15. How would you set the height of row 5 to 100?  
    **Answer:** `sheet.row_dimensions[1].height = 100`

16. How would you hide column C?  
    **Answer:** `sheet.column_dimensions['C'].hidden = True`

17. What is a freeze pane?  
    **Answer:** For spreadsheets that are too large to be displayed all at once, it’s helpful to “freeze” a few of the top rows or leftmost columns onscreen. Frozen column or row headers, for example, are always visible to the user even as they scroll through the spreadsheet. These are known as *freeze panes*.

18. What five functions and methods do you have to call to create a bar chart?  
    **Answer:**
    ```
    import openpyxl
    wb = openpyxl.Workbook()
    sheet = wb.active
    for i in range(1, 11):  # Create some data in column A.
        sheet['A' + str(i)] = i * i
        
    ref_obj = openpyxl.chart.Reference(sheet, 1, 1, 1, 10)

    series_obj = openpyxl.chart.Series(ref_obj, title='First series')

    chart_obj = openpyxl.chart.BarChart()
    chart_obj.title = 'My Chart'
    chart_obj.append(series_obj)

    sheet.add_chart(chart_obj, 'C5')
    wb.save('sampleChart3.xlsx')
    ```

## Practice Programs

For practice, write programs to do the following tasks.

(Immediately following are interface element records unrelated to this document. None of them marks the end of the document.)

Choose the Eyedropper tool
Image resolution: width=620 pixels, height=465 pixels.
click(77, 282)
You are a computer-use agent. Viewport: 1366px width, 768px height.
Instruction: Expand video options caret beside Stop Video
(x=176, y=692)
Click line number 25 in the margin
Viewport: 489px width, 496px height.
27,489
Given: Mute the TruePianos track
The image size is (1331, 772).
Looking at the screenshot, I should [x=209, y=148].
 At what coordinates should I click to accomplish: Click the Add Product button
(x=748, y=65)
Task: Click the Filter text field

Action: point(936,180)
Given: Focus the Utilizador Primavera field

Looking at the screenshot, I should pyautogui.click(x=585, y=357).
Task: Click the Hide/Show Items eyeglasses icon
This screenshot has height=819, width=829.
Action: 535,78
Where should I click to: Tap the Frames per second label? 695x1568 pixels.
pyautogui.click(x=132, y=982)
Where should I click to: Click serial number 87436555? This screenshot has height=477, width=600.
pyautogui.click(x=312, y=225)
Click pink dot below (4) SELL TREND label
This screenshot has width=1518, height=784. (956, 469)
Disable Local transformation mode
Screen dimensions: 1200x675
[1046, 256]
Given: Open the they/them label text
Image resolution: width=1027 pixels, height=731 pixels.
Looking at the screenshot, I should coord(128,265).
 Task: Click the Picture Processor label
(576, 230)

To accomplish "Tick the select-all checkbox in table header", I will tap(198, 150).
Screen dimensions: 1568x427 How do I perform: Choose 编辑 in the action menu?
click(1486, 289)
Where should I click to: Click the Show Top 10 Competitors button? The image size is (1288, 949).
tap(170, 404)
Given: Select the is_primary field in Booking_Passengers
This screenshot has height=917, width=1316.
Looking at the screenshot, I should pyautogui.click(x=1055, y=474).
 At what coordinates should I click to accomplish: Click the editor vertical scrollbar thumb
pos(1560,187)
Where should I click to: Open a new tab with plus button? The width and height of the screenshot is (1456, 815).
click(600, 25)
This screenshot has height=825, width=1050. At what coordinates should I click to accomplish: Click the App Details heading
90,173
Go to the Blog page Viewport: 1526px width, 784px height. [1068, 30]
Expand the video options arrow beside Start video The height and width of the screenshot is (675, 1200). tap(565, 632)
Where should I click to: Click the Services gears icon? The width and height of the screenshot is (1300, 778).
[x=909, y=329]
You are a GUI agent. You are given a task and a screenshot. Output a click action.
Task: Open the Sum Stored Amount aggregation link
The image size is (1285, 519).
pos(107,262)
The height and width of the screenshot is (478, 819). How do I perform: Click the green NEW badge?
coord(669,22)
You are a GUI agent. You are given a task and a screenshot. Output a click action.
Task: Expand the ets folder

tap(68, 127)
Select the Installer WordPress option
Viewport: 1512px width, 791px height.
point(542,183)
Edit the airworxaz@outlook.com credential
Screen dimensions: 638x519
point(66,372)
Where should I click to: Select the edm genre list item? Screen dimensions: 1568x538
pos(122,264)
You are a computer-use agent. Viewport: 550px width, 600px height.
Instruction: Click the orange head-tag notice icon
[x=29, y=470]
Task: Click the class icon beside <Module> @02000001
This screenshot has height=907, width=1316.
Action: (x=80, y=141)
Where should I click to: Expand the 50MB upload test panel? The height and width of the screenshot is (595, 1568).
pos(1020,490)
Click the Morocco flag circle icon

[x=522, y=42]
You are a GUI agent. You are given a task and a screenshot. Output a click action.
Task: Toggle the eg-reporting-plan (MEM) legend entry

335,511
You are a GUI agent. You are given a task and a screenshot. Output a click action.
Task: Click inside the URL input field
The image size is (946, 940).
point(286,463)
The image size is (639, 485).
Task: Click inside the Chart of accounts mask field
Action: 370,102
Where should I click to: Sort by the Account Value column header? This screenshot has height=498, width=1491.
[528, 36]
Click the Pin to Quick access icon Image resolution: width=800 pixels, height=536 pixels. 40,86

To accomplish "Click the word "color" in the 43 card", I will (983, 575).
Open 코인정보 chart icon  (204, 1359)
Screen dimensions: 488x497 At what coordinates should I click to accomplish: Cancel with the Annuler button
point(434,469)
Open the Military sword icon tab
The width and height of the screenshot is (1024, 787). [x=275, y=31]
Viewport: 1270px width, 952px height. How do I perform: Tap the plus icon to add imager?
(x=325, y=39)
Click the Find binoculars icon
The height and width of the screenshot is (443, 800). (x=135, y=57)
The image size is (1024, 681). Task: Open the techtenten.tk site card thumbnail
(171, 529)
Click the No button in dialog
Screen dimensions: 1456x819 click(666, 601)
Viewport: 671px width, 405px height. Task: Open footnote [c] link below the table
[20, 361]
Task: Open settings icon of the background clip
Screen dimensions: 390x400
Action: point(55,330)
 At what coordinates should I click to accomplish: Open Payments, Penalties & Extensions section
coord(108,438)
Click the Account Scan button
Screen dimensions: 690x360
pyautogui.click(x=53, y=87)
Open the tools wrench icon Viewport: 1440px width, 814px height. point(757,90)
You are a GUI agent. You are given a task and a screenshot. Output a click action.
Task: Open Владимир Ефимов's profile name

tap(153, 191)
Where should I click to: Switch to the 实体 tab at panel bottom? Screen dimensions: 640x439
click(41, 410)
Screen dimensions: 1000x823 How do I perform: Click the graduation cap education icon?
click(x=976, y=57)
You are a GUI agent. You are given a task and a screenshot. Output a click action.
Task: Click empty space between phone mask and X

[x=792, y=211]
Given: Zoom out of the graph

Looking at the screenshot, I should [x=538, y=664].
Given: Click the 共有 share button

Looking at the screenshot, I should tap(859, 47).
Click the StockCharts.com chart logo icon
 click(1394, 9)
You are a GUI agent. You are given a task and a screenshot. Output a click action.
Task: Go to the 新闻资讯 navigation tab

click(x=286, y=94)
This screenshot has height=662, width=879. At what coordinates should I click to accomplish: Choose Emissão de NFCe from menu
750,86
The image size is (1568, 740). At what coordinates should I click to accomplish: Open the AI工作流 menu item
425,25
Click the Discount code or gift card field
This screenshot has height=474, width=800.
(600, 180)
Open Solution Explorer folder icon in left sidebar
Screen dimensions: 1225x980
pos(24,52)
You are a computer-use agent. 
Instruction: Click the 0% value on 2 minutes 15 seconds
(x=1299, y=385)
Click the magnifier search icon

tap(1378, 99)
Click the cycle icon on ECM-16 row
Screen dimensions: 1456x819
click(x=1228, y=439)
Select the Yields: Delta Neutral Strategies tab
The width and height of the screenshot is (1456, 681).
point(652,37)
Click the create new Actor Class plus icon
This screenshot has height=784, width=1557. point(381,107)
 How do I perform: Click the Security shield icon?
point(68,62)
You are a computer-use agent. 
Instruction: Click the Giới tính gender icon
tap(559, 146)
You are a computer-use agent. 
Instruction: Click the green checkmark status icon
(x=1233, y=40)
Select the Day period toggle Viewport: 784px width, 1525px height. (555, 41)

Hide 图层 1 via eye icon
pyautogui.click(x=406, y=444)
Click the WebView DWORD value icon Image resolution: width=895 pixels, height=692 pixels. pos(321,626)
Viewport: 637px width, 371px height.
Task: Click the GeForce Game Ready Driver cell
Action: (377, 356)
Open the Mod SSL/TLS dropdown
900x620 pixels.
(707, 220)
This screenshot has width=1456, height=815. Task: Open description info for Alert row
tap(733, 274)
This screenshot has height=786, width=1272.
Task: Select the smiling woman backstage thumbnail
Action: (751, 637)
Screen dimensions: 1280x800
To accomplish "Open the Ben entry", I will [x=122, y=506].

### Multiplication Table Maker
Create a program multiplicationTable.py that takes a number N from the command line and creates an N×N multiplication table in an Excel spreadsheet. For example, when the program is run like this:

`py multiplicationTable.py 6`  
it should create a spreadsheet that looks like Figure 14-10. Row 1 and column A should contain labels and be in bold.

### Blank Row Inserter
Create a program blankRowInserter.py that takes two integers and a filename string as command line arguments. Let’s call the first integer N and the second integer M. Starting at row N, the program should insert M blank rows into the spreadsheet. For example, when the program is run like this:

`python blankRowInserter.py 3 2 myProduce.xlsx`  
the “before” and “after” spreadsheets should look like Figure 14-11. You can write this program by reading in the contents of the spreadsheet. Then, when writing out the new spreadsheet, use a for loop to copy the first N lines. For the remaining lines, add M to the row number in the output spreadsheet.